Пролегомены (исходные данные новой ситуации) высвечены с помощью сравнения: Россия – дом. Новый дом, заложенный на новом месте – на месте «тьмы лесов» и «топи блат». Дом стоит тылом к Северу, фронтом на Юг.

Что такое «Юг»?

– Это государства и народы, наиболее близкие России в религиозном прежде всего (православные) и культурном планах. Стереотипизация идеи «Москва – Третий Рим» упрочила взгляд на них как на периферию русской политико-культурной зоны, т. е. ее «сниженный дубликат», но всегда реальный и потенциальный союзник в борьбе и с Западом, и с мусульманским Востоком.

С Западом, как всегда, более-менее ясно: Запад – антипод. Конфессионально, культурно и политически он России чужд. Однако поворот Петра в сторону Запада раз и навсегда, кажется, включает судьбу России в европейскую цивилизацию. Восток же – «обиталище варваров» – не столько антипод, сколько поле приложения цивилизационных усилий. На Запад мы идем с «топором» и «прорубаем окно», чтобы через него Западу «грозить». На Восток мы «открываем двери» и идем туда тихо и спокойно.

– Давала ли теоретическую основу для этого современная Петру русская историческая мысль?

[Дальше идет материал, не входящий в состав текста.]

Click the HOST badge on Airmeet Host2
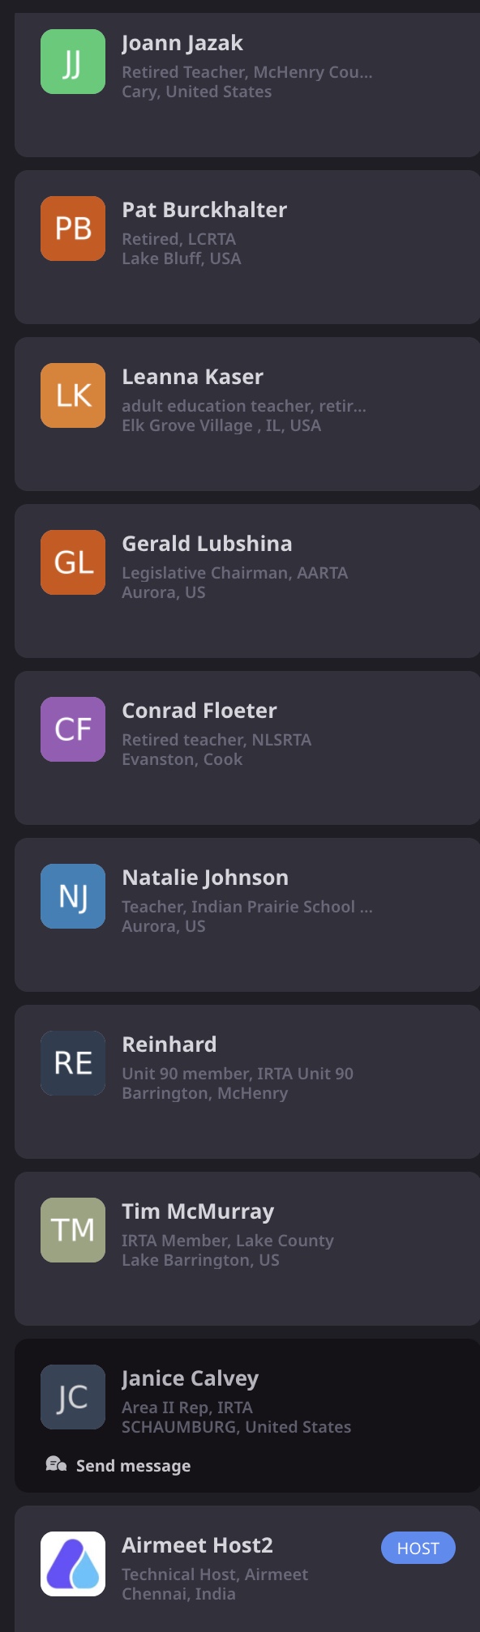The width and height of the screenshot is (480, 1632). click(418, 1549)
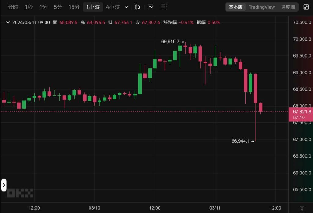Choose the 1秒 interval

click(29, 7)
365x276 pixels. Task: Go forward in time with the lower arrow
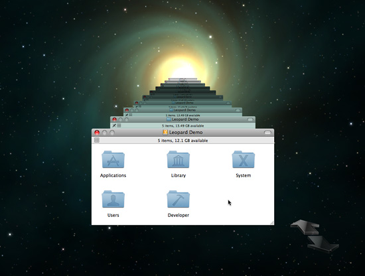(x=323, y=244)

Совершенно нет! – отвечает Марк Батунский. Теоретическая мысль ищет основу для другого: надо вписать Россию, перекрестившуюся из царства в империю, в ряд великих империй прошлого. Дмитрий Кантемир в этих целях даже сокращает число этих империй с четырех (Ассиро-Вавилонская, Персидская, Греко-Македонская и Римская) до трех (включив первую в состав второй), цель операции – освободить место для Северной, или Российской. По служебной принадлежности Кантемир – молдавский господарь, что свидетельствует лишний раз о том, что Российскую империю строили отнюдь не только русские. По генетическому корню он из татар, что свидетельствует лишний раз о том, что двери на Восток открылись не зря. Хотя из европейского окна нас продувает куда сильнее.

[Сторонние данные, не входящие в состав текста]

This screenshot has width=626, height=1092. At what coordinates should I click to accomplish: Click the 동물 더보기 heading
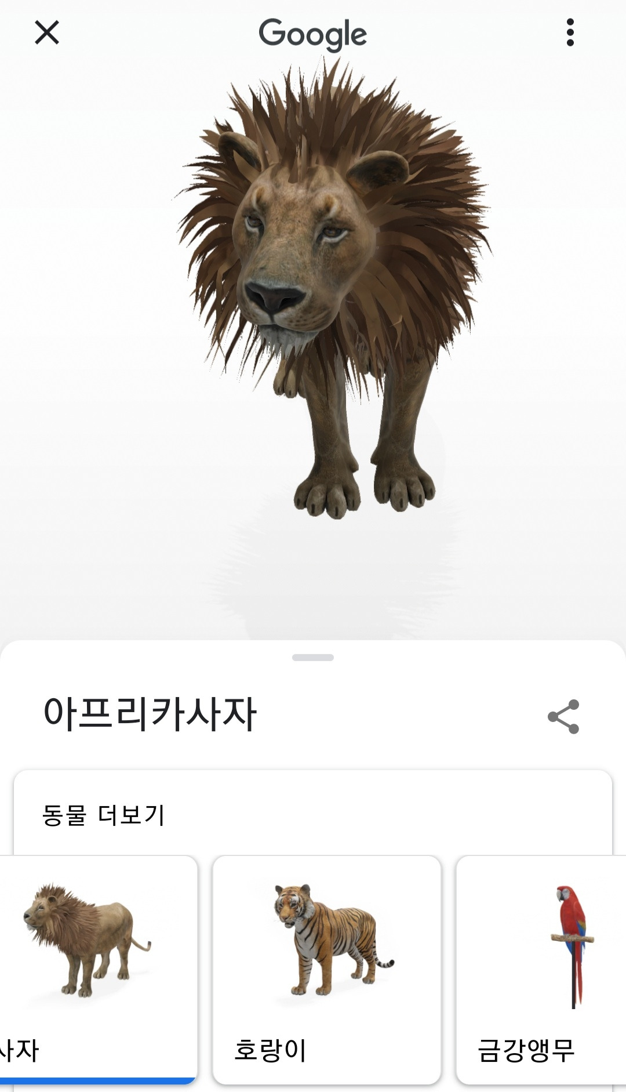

Батунский воспроизводит наблюдение одного из своих коллег-историков о том, что русские, как бы переживающие в XVIII веке второе рождение и ищущие свое новое место среди «стран света», – по отношению к Западу обнаруживают странное психологическое противоречие: с одной стороны, это гордость самоутверждения, выходящая далеко за рамки традиционного смирения, с другой стороны – самоуничижение, что паче гордыни.

– Именно в те годы с духом первооткрывательства странным образом уживается сознание собственной незначительности, постоянная апелляция к «снисхождению»… Расцветают так называемые имитационные формулы»: («второй Гомер» – Херасков, «новый Гораций» – Державин, «северный Расин» – Сумароков, «русский Тацит» – Карамзин) – формулы, являющиеся не только «концентрированным выражением чувства собственного достоинства», но и – одновременно – индикаторами сознания своей зависимости и эпигонства. Ломоносов, превосходивший соотечественников универсальностью образования, понимал это: «Сами свой ум употребляйте. Меня за Аристотеля, Картезия, Невтона не почитайте. Ежели вы мне их имя дадите, то знайте, что вы холопы, а моя слава падет и с вашей».

Лучшей отповеди нашему комплексу неполноценности, чем эта, не найти, поэтому оставим за Ломоносовым последнее слово в этом вопросе, а сами зададимся другим: на что, собственно, опирается русская мысль в своих диалогах со «странами света»? Я имею в виду именно диалоги: ценностные взаимоориентации, базовые взаимохарактеристики, а не практическое взаимодействие. Ибо практика идет как бы совершенно независимо от теоретических обоснований.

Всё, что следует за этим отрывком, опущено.